Soon after, he was taken to a base on New Guinea and spent the next four months coding and decoding messages, before joining a task force headed for Mindanao in the southern Philippines. The beach landing off one of the Navy's LSTs --landing ships -- drew no opposition, he said.
"It was almost like a vacation," Schenkman said. He remembers the green bananas he and other troops could buy from the locals. "I don't remember how much they cost, but it wasn't much. They were just delicious," he said.
Soon after, however, he boarded another troop ship, this time headed for Okinawa, "where people were coming in day and night, getting ready for the invasion of Japan."
That invasion never came, however, as Japan formally surrendered on Sept. 2, 1945, following the atomic bombing of Hiroshima and Nagasaki. Four or five days after the surrender, Schenkman flew into an air base 15-20 miles outside of Tokyo.
Schenkman said he had studied some Japanese phrases in preparation for his first trip into Tokyo, which he said had been leveled by American bombing raids.
"I encountered a man on the streets of Tokyo and, in my perfect Japanese, I asked him directions. He responded, in English, 'I do not speak English,' " Schenkman said with a laugh.
Again, he said, the Army couldn't figure out what to do with him, and he ended up cleaning horse stables belonging to the emperor of Japan.
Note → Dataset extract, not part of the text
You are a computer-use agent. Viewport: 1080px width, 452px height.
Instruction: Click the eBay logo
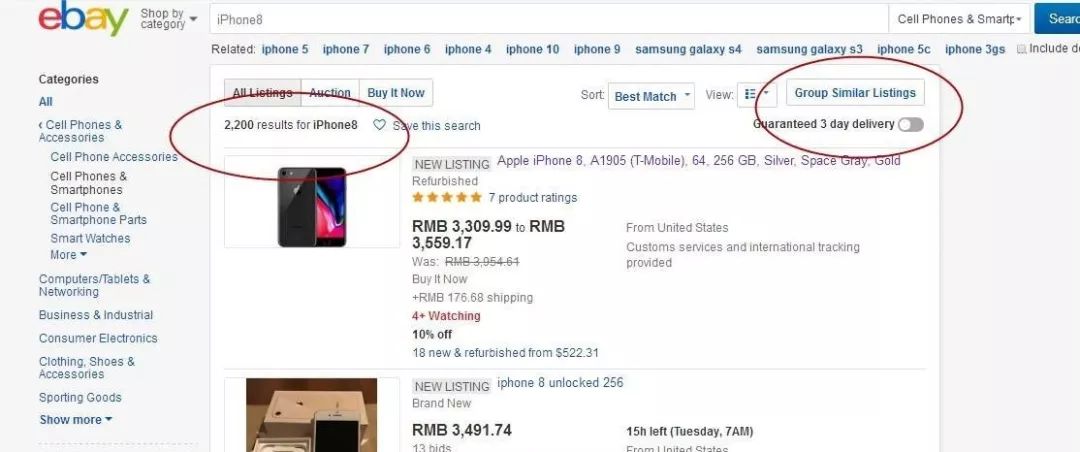(x=83, y=18)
"I would imagine all the stables belonged to the emperor, but I remember working with another Japanese fellow who told me that all the medals he had won were useless," Schenkman said.
In November 1944, Schenkman was to board his last troop ship, this one bound for San Francisco, and he was honorably discharged in February 1946 at Fort Dix, N.J., not far from his hometown of New Market, N.J. He entered Harvard soon after, with an idea to get a degree in languages, but he returned to his first love of music -- he learned to play the piano as a youngster. After graduating from Harvard, he earned a graduate degree in music from Yale, then came to Greeley in 1956 to join the music faculty at Colorado State College.
He spent 28 years teaching at CSC/UNC, earning a doctorate in music from the University of Indiana along the way, before retiring in 1984. A distinguished scholar of UNC, Schenkman's recently published writings include studies on Bach and have appeared in Clavier, the Bach Journal and the Italian music journal Ad Parnassum. His latest of 12 CDs was recorded at the Union Colony Civic Center in November 2007.
WALTER SCHENKMAN
«Born: June 27, 1924
«Age: 83
«current residence: Greeley
«Military Branch: U.S. Army Air Corps.
«Rank/Assignment/Mos: Sergeant, cryptographic technician (communications).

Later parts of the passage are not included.